Blood Clots – Blood clots result from several factors, including your decreased mobility causing sluggish movement of the blood through the leg veins in your lower legs. Several measures may be used to reduce the possibility of blood clots, including:
  • Blood thinning medications, also called anticoagulants
  • Elastic stockings
  • Exercises to increase blood flow in the leg muscles
  • SCDs – Sequential Compression Devices that compress the lower leg to aid in circulation
Loosening – Loosening of the prosthesis within the bone may occur after a total joint replacement. This may cause pain. If the loosening is significant, a revision of the joint replacement may be needed.

Dislocation – Occasionally, after total hip or shoulder replacement, the ball can be dislodged from the socket. In most cases, the hip can be relocated under anesthesia. A brace may be worn for a period of time if a dislocation occurs. Most commonly, dislocations are more frequent after complex revision surgery.

Wear – Some wear can be found in all joint replacements. Excessive wear may contribute to loosening and may require revision surgery.

Prosthetic Breakage – Breakage of the metal joint replacement is rare but it can occur. Surgical revision is necessary if an implant breaks. Therefore, it is very important to treat your implant with care.

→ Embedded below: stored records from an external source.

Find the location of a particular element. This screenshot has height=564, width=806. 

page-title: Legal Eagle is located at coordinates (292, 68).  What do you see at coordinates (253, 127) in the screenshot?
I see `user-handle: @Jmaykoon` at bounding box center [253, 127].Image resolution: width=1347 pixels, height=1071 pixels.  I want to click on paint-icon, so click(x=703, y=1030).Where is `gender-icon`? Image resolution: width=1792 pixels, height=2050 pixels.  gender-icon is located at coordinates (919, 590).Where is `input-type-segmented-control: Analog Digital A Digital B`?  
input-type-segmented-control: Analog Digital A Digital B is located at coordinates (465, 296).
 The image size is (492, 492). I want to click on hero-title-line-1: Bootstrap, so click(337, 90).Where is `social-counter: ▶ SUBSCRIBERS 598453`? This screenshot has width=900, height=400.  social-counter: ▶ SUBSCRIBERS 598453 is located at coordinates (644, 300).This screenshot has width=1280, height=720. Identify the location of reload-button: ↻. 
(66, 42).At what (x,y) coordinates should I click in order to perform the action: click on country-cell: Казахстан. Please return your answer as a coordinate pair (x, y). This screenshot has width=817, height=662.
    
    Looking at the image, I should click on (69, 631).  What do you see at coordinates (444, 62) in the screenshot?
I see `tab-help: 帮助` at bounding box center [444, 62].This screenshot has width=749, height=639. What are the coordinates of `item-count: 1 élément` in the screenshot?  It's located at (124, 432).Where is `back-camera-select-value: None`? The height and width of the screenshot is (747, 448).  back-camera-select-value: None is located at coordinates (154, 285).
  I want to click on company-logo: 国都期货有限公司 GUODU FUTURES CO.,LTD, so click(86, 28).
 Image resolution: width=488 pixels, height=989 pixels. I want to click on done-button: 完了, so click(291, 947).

Nerve Injury – Although this type of injury is infrequent, nerves in the vicinity of the total joint replacement may be damaged during the total replacement surgery, This is more likely to occur when the surgery involves correction of major joint deformity or lengthening of a shortened limb due to an arthritic deformity. Over time, these nerve injuries often improve and may completely recover.
 
Are there alternatives to total joint replacement?
 
When total joint replacement is being considered, it is important to let your orthopaedic surgeon know what your long-term goals are. If your goal is to become much more active, your physician may be able to suggest alternatives that are more compatible with your expectations. These alternatives include lifestyle changes, the use of external supports and medical management. Arthroscopic treatment (a small camera and instruments are inserted in the joint) may be an option if your symptoms are primarily mechanical (catching and locking); however, use of this treatment for joint disease is still debated among physicians. Arthrodesis (fusion of the joint) is an alternative form of hip treatment for younger people who have disease in only one hip joint.
 
Is a total joint replacement permanent?
 
Typically, older patients can expect their total joint replacement to last a decade or more depending on the care, allowing for years of pain-free living that would not otherwise be possible due to the diseased joint. Younger patients, however, may need a second total joint replacement during their lifetime.